The average credit score required for a loan has seen an upward trend in recent months. This guide will help you discover the average credit score for personal loan and strategies to improve your creditworthiness.

What is a Credit Score?

From the American perspective, a credit score determines an individual’s creditworthiness and financial health. The average credit score in the US lies between 300 to 850 points. This score helps in categorizing the scores between excellent and poor.

The credit score is calculated based on a person’s credit report. It involves factors like payment history, length, and types of credit inquiries. It is critical to note that a higher credit score is generally needed to ensure that a person is offered a loan at a healthy interest rate by a bank or financial institution. 

Do You Need Credit Score for Personal Loans?

The credit score is a significant factor undertaken by lending companies to determine the creditworthiness of an individual. A high credit score depicts the financial behavior and responsibility of an individual. A lower credit score, on the contrary, determines poor cash flows, higher credits and even defaults in the repayment of loans and interest. 

When an individual applies for a loan, lenders often carry out a ‘hard’ check which could also reduce the overall credit score.
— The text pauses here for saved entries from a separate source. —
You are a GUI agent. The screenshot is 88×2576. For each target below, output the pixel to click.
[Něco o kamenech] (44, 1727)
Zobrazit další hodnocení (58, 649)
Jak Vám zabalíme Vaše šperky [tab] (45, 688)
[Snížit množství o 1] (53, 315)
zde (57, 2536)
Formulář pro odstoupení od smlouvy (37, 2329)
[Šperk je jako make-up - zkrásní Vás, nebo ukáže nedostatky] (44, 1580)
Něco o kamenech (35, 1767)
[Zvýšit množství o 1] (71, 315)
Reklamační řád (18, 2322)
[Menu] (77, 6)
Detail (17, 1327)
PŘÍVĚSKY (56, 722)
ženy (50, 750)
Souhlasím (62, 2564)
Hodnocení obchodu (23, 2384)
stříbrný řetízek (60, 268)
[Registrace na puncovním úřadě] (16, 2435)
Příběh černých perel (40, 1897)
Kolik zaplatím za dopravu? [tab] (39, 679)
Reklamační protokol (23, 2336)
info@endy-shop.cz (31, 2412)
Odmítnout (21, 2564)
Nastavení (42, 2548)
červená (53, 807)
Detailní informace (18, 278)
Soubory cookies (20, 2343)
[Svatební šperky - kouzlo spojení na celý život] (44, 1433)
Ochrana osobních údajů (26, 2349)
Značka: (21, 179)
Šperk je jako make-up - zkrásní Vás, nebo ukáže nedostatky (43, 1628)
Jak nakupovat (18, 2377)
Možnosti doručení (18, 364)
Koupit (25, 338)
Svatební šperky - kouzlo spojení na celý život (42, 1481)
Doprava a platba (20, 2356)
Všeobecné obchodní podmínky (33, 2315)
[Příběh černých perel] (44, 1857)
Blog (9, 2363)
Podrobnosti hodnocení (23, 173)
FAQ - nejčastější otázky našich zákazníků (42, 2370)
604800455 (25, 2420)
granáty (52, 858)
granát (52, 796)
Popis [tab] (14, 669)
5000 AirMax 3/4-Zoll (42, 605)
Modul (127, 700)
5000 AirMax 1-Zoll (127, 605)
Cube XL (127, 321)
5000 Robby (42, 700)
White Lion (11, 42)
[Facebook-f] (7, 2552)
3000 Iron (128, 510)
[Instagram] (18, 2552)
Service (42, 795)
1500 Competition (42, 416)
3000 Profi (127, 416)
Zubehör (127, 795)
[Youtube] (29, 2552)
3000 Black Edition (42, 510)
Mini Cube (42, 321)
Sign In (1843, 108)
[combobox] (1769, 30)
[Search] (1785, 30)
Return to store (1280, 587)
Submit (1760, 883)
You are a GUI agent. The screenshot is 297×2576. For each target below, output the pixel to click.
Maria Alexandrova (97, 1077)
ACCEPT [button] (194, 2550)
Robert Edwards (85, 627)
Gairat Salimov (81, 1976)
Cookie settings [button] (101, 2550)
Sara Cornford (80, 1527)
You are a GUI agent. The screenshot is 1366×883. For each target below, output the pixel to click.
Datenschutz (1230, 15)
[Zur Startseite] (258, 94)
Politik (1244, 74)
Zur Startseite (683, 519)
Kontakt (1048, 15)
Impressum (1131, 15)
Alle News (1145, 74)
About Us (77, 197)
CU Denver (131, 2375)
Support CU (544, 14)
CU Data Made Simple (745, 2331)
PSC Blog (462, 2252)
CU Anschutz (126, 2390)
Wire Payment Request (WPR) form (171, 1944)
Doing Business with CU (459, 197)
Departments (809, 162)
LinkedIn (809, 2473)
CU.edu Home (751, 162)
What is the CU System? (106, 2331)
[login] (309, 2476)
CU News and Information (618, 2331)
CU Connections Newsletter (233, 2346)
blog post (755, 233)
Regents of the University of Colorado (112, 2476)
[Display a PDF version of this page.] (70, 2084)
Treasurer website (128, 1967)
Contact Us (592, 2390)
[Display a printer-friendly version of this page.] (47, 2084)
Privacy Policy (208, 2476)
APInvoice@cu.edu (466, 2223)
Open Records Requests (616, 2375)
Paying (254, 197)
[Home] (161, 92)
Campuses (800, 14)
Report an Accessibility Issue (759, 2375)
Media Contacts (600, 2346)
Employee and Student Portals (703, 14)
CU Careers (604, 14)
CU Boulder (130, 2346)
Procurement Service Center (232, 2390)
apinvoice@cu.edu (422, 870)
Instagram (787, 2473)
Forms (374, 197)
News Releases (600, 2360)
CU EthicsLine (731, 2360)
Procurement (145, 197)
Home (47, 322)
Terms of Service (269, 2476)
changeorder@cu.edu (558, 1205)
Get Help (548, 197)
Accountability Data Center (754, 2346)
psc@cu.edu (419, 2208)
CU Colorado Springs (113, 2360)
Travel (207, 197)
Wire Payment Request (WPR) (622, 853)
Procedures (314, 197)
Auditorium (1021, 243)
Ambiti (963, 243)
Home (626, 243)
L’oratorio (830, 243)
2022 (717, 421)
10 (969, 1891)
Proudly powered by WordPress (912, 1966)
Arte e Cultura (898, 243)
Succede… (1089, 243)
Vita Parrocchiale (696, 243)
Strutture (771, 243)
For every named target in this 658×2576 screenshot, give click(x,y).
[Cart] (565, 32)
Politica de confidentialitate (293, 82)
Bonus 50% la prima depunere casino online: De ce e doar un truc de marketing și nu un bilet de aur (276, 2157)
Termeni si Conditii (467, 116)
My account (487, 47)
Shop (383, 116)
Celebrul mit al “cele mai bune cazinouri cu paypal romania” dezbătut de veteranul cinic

Hence, too often, using it for loans and credit can result in poor credit scores. 

Besides being approved for personal loans, a higher credit score also ensures that the terms of the personal loan are more favorable compared to a situation where such scores are lower. The interest rates can be lower, and the total duration of the loan could be higher, owing to the healthy credit rating of an individual. 

Even though credit scores are a pretty important part of the personal loan process, it is not the only factor that lenders and banks would consider while evaluating an application. Various other factors, such as income, employment stability, and the applicant’s debt-to-income ratio, eventually determine the approval or rejection of the loan application.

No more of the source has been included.